Japończycy skorzystają z zewnętrznych sklepów z aplikacjami; rząd zatwierdził nowe prawo
Japoński parlament przegłosował prawo, które zmusza Google i Apple do otwarcia się na zewnętrzne sklepy z aplikacjami. Są to podobne przepisy do wprowadzonych niedawno w Europie.
W Europie zaczęła niedawno obowiązywać „Ustawa o rynkach cyfrowych”, znacznie ułatwia życie użytkownikom smartfonów. Nakazuje bowiem twórcom systemów Android oraz iOS, udostępnienie swoich platform zewnętrznym sklepom z aplikacjami. W podobnym kierunku podążą teraz Japonia, której parlament przyjął właśnie nowe przepisy, mające na celu zwiększenie konkurencji w branży technologicznej
Japoński parlament przegłosował właśnie ustawę o nazwie Smartphone Software Competition Promotion Act, która jest bardzo zbliżona do europejskiego DMA. Wymaga od firm takich jak Google i Apple, udostępnienia na własnych platformach zewnętrznych sklepów z aplikacjami. Jak donosi The Asahi Shimbun, prawo zabrania również firmom, preferencyjnego traktowania własnych systemów płatności. Muszą więc zapewnić twórcom i wydawcom aplikacji, możliwość korzystania z dowolnej wybranej przez nich platformy płatniczej. Ponadto stanowi, że firmy technologiczne nie mogą nadawać priorytetu swoim aplikacjom i usługom, w wynikach wyszukiwania.
Firmy, które nie podporządkują się nowym przepisom, muszą liczyć się z karami finansowymi, które są wyjątkowo surowe. Za pierwsze wykroczenie jest aż 20% krajowych przychodów, natomiast w przypadku kolejnych naruszeń, grzywna wzrośnie do 30% przychodów.
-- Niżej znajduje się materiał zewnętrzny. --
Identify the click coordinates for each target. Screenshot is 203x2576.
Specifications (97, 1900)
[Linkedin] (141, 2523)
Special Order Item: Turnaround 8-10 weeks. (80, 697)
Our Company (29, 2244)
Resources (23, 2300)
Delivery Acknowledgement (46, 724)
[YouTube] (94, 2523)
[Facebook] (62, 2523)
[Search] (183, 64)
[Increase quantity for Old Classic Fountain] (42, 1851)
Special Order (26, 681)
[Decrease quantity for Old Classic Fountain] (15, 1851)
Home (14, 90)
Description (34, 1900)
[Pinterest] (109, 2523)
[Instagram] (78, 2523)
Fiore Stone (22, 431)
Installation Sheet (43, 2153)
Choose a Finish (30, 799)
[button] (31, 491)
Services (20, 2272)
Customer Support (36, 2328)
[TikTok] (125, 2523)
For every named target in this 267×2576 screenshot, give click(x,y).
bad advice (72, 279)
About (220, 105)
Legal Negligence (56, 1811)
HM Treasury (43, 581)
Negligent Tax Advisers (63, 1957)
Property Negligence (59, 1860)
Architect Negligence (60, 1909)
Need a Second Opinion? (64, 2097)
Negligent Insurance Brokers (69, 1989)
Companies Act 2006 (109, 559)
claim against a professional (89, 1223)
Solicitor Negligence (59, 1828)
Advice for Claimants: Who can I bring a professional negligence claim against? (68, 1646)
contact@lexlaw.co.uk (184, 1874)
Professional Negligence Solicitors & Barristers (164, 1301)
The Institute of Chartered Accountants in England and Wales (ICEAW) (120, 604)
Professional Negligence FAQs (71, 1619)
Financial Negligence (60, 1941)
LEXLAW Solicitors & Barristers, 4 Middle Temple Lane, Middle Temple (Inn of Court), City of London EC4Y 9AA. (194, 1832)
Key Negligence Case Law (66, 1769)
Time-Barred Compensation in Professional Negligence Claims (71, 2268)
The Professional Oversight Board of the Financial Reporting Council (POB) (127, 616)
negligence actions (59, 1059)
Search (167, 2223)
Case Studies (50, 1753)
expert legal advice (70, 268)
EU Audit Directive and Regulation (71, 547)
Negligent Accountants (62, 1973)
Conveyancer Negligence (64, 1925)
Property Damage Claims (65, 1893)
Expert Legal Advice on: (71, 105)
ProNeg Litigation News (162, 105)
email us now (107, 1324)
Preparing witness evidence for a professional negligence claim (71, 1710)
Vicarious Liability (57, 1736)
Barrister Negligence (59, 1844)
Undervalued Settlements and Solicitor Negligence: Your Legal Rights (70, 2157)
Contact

Nowe przepisy z pewnością spodobają się użytkownikom, gdyż dzięki temu zewnętrzne sklepy z aplikacjami staną dla nich otworem i nie już musieli korzystać wyłącznie z oficjalnych. Ułatwi również życie producentom oprogramowania, którzy będą mogli oferować je za pośrednictwem własnych kanałów dystrybucji. Dodatkowo mogą korzystać z innych systemów płatności niż preferowane przez duże koncerny.